The sad thing is, is that I’ve got a really bad relationship with food. Often I can’t tell the difference between feeling hungry and feeling sick. I’ve been on and off diets since I was in my early-ish teens, and I’ve gone through cycles of being able to deal with eating properly, to feeling guilty and counting every single calorie and skipping meals when possible. I eat a lot when I’m alone – I snack and graze on stuff, and I know that’s not good either.
I’m grateful for Hairy when it comes to this because he doesn’t care about diets! He checks on me when I’m having a bad patch, cooks amazing food and is understanding when I need to be in control of food portion sizes. I was fat a few years back; it went on so quietly that I didn’t really realise it until I came back from university and found that I’d put on a stone in a month or two. Since then I’ve lost a lot of weight but I still get paranoid about my weight – I can’t have scales in the house because I’d be hopping on them every hour or so and that’s not healthy!

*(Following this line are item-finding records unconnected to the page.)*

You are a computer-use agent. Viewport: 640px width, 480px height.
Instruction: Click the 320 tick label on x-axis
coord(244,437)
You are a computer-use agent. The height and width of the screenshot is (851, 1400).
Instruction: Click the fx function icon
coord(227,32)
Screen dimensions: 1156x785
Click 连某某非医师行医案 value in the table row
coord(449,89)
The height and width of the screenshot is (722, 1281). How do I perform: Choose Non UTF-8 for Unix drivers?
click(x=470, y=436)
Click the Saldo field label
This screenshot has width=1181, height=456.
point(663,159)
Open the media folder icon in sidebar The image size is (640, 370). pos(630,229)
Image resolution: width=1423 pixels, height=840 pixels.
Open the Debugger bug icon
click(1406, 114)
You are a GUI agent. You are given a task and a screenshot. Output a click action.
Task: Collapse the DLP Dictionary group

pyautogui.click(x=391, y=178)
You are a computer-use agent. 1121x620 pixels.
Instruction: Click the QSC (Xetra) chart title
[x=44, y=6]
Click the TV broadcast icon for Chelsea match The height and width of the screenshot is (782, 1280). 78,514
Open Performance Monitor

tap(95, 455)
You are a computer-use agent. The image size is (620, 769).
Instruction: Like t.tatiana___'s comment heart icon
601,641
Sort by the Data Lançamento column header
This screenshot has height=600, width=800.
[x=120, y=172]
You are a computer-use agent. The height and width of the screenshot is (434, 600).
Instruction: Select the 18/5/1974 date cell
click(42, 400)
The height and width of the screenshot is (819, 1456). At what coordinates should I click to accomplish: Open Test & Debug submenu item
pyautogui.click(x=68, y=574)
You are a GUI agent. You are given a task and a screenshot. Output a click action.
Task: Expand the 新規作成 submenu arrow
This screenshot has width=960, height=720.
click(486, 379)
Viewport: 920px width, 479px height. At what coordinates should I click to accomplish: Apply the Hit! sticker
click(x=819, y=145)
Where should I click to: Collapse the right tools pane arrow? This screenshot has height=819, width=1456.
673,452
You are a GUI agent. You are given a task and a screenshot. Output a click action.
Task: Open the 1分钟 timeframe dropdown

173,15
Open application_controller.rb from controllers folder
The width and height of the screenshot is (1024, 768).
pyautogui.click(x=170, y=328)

I’m learning, slowly but surely, not to hate my body and the way I look; not to binge on junk food because I’m sad, stressed or bored; vegetables are wonderful; baking doesn’t have to happen daily and that being healthy is important but being thin is not. I’m learning to deal with body dysmorphia – I see my self completely differently to the way I know it is. I don’t really know what I look like, if that makes any sense. I have a lot of behaviours that aren’t healthy but I’m getting there. It upsets both Hairy and me when I have a bad day because I’m doing so well otherwise and it frustrates him that I can’t see what he sees.
Food is a big part of my life, I love to cook and bake and make people happy because what they’re eating tastes good. It’s time I can relax in, and time that I can spend with Hairy because he loves to eat the food I cook! I don’t ever want to get fat again because it made me miserable and to be honest; I don’t have enough money for another wardrobe of clothes! My goal is to be happy and get a good relationship with food for what might be the first time in my life.